Someone was
mean to me once, and it threw me ten years off course.
It is
sobering to look around in my mid-forties and realize that I’ve squandered some
important creative years, all because I took to heart some freakishly harsh
criticism from a person I loved, a person who should have done better by me.
The “who”
doesn’t matter. What happened is this: I was in the middle of a creative
project that thrilled me, and I talked about it to one of the people I cared
most about. This person sat me down and told me all of the things that were
wrong with me. I felt I was better than everybody else. I lorded my
accomplishments over others. I flaunted my education. I refused to speak
normally, and instead used big words and complicated constructions to say basic
things.
This were
personal criticisms, not poetic ones, but they rose from my attempt to express that
moment of artistic glee—I had a project that was changing my creative life and
making me feel like I had real potential as a poet.
By the end
of that conversation, I had put my pen in a drawer, figuratively speaking, and
it stayed there for a decade.
The other
day, a friend mentioned that she was worried about sharing her work with her loved
ones. Other friends piped in with advice. The work is important, they said; the
loved ones need to hear it and support it, or they are not worth loving at all.
Sharing
work with special people is tricky. I’m always hearing artists talk about the
fear that accompanies a family member reading their poetry or seeing their
visual art in a gallery. And it may not be worth the trouble. When loved ones
are also artists, it’s easier; they know how to honor the humanity within the
work yet separate the product from the creator.

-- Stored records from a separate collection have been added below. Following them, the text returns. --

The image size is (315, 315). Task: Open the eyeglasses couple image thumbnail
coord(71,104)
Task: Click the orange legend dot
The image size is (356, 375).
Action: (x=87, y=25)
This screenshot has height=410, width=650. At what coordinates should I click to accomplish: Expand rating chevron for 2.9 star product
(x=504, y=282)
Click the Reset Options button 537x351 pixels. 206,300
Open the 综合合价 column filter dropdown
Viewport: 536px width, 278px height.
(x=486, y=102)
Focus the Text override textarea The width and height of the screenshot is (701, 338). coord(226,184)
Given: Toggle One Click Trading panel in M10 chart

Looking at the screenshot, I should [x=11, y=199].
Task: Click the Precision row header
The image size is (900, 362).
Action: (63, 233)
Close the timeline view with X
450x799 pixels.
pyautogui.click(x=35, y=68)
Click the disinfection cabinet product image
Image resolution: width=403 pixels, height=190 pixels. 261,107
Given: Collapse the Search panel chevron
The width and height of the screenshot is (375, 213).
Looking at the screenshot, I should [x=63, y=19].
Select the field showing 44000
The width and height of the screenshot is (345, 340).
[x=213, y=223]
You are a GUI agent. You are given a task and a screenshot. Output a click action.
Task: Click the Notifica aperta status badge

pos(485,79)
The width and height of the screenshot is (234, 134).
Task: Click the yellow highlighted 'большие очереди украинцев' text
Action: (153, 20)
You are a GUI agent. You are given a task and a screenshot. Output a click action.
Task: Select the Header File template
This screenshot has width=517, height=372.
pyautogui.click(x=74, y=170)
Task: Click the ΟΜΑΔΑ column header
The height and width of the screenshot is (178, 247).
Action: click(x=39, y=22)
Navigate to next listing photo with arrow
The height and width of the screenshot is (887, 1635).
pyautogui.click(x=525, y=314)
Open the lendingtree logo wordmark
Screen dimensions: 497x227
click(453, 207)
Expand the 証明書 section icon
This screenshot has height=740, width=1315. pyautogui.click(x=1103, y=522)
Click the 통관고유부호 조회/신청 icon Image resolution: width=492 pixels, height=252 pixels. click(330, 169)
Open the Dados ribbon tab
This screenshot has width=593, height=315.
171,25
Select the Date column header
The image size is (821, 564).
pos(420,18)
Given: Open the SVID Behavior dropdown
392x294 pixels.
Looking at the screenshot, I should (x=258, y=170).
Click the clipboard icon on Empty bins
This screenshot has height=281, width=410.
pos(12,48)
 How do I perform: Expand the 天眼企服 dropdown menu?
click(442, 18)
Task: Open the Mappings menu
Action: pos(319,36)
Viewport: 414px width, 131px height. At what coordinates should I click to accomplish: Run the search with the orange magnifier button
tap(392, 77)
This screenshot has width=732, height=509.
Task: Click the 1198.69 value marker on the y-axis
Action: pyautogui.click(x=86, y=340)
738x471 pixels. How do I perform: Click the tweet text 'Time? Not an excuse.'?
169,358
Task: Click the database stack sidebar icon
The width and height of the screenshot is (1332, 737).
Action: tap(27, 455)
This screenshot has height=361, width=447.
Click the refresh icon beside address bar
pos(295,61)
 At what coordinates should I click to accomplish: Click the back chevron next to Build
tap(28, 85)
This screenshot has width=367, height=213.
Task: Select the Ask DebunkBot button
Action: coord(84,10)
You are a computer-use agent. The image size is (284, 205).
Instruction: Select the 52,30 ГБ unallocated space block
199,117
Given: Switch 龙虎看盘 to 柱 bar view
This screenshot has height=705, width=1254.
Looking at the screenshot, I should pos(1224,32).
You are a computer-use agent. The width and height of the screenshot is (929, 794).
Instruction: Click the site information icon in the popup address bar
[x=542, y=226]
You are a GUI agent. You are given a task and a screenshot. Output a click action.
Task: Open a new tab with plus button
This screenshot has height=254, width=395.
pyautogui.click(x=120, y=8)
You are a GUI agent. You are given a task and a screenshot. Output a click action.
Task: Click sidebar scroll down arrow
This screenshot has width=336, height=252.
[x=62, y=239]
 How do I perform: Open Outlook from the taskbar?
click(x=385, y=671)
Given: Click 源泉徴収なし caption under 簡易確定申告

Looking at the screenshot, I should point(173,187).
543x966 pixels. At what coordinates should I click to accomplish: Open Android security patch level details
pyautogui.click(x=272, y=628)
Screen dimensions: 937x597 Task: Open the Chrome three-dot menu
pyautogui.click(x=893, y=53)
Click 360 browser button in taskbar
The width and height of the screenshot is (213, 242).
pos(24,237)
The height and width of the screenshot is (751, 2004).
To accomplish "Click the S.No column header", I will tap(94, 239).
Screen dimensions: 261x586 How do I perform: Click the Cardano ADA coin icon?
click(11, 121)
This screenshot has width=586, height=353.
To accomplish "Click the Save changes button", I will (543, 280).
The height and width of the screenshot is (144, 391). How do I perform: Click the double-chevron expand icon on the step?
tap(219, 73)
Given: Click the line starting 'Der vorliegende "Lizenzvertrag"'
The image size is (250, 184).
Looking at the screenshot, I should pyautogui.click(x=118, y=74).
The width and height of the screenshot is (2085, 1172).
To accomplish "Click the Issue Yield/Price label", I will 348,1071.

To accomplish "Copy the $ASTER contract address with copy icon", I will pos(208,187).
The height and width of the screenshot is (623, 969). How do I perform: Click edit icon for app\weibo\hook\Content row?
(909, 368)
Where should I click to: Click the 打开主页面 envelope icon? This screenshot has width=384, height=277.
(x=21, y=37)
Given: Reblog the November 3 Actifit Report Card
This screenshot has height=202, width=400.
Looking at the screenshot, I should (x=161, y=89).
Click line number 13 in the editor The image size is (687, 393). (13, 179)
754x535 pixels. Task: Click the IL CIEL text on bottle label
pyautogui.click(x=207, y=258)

Loved ones who aren’t artists
may look for themselves in work; they may psychoanalyze the creator or see
something unhealthy about the way we work through things on page or canvas.
It seems
like the best move may be to go ahead and keep work and loved ones separate,
unless family, friends, or lovers seek it out on their own, or otherwise show
readiness for confronting the artist through the work. I certainly experienced
no profit from excitedly talking about my life-changing project with someone
who didn’t know or care what it meant to me.
Art, including literary art, can be
regarded sort of like, say, gardening is. It’s lovely to hear that someone has
planted dahlias in the side yard; we can hear about the bold blossoms, maybe
glance at them and appreciate their beauty and the fact that someone has
cultivated it. We don’t need to investigate the roots and stalk. We don’t need
to count the petals. Seeing the happiness of the gardener is sufficient. That
person—and maybe any person who increases, rather than decreases, the beauty in
the world—should be congratulated, cheered on.
It is
tempting to be angry with the person behind this moment that never stops being
horrible. (I go back to the conversation from time to time, and it hurts just
as much after all this time as it did at the moment it was happening.) The fact
that this person made the wrong call doesn’t even factor in. An MFA in creative
writing is not the kind of education one flaunts. A non-tenure-track job,
lowest rank in the institution, is not an accomplishment to be lorded. Being
awkward and stilted in conversation is not a source of pride. The poetry,
though? That’s a very reasonable source of delight. A professor I had once told
me that there are two kinds of poetry: good poetry and great poetry. The act of
making art is, in itself, ennobling, whatever the product.
I think the
rightful focus of anger is obvious. It’s me. Most people are nice and
supportive—even strangers hold doors and spare a smile. We run into stinkers
from time to time, though, and from time to time, we are the stinkers. The only unforgivable act in this scenario is
not reporting for duty—not answering the call of those poems that tried to find
their way into being during that empty decade. Who knows what words might have
visited me, had I been in position and ready to accept them?
The
unkindness of others shouldn’t change me, and I won’t let it change me again.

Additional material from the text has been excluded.